== ACTIVITY ==
Each line of the data below that carries the word "will" needs to be copied.

(Beginning of DATA)

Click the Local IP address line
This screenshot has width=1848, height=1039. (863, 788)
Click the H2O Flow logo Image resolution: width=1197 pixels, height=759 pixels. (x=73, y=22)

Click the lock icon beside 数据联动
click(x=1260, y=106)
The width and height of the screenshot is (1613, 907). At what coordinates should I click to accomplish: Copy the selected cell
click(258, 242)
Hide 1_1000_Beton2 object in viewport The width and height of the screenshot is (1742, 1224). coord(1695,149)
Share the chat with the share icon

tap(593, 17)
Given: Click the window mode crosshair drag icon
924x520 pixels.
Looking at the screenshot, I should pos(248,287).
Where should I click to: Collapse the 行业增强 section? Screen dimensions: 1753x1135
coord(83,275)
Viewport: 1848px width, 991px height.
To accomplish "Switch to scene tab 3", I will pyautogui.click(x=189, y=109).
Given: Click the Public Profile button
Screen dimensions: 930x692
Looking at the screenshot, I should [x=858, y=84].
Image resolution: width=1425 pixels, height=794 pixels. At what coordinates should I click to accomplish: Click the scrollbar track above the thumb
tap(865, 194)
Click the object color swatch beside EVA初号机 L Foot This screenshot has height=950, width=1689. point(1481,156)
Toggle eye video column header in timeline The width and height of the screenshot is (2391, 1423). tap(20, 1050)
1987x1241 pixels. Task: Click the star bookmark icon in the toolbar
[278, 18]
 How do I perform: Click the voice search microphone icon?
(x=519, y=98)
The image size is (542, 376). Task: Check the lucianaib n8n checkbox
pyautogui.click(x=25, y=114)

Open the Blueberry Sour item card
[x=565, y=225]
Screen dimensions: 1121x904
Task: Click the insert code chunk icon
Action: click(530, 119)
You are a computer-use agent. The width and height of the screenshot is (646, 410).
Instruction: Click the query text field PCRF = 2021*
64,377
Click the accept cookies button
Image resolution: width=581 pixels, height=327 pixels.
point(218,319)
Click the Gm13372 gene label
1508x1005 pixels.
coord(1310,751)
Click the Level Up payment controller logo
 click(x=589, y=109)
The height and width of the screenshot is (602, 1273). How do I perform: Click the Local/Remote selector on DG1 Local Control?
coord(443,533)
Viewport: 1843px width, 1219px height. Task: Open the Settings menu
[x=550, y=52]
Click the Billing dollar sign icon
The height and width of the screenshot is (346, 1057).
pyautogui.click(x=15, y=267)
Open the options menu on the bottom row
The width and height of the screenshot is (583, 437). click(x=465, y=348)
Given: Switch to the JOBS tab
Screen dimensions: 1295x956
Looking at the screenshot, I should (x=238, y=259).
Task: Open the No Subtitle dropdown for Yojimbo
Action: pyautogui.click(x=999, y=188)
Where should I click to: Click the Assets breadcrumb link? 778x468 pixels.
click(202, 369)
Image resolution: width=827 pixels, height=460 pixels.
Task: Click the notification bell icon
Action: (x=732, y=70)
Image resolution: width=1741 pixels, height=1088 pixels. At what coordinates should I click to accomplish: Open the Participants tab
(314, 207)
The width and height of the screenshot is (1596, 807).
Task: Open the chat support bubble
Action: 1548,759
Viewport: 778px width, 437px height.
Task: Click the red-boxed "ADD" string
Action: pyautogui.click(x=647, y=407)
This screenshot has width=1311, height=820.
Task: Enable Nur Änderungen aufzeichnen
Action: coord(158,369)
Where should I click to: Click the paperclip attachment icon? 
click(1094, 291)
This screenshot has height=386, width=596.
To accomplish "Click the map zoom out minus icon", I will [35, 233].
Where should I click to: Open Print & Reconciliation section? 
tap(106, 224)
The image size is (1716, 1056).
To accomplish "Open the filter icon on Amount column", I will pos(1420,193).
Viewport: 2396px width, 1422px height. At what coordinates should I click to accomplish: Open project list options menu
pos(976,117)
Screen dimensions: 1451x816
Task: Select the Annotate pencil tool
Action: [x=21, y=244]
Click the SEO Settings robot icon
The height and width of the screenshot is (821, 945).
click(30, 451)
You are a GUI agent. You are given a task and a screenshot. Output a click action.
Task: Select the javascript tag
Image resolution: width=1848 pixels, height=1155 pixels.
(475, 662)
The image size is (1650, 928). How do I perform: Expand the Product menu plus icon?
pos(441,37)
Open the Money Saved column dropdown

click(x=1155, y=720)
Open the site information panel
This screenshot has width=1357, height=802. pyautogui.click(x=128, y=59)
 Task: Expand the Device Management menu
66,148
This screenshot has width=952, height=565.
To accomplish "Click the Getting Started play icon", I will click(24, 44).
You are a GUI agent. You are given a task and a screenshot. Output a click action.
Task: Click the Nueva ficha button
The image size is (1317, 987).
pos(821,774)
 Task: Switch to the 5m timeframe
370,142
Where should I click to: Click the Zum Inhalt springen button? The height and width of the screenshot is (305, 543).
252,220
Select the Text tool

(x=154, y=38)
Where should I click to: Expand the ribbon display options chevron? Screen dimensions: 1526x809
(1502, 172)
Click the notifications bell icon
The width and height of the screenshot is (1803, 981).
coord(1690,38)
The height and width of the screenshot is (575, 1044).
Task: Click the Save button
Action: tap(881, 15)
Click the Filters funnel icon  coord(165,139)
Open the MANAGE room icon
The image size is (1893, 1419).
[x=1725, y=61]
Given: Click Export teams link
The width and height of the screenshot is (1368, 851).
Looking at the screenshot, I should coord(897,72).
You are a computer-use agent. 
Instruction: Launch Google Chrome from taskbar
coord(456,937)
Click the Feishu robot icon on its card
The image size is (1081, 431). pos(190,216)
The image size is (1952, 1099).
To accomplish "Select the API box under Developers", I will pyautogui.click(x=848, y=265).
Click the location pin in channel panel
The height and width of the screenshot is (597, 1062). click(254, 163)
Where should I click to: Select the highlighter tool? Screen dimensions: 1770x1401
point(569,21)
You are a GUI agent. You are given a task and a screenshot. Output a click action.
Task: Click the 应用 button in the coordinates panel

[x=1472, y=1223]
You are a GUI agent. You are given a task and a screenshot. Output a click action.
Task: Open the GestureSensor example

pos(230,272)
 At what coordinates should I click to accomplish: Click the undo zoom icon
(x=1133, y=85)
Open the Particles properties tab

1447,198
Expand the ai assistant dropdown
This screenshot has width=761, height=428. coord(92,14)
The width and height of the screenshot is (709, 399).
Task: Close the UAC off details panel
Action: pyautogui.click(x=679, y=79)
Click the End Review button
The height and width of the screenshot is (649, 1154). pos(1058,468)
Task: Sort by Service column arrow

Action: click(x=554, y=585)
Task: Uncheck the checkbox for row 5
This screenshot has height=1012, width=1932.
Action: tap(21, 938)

(End of DATA)

== OUTPUT FOR THIS TASK ==
To accomplish "Switch to scene tab 3", I will pyautogui.click(x=189, y=109).
To accomplish "Click the map zoom out minus icon", I will [35, 233].
To accomplish "Open the filter icon on Amount column", I will pos(1420,193).
To accomplish "Click the Getting Started play icon", I will click(24, 44).
To accomplish "Select the API box under Developers", I will pyautogui.click(x=848, y=265).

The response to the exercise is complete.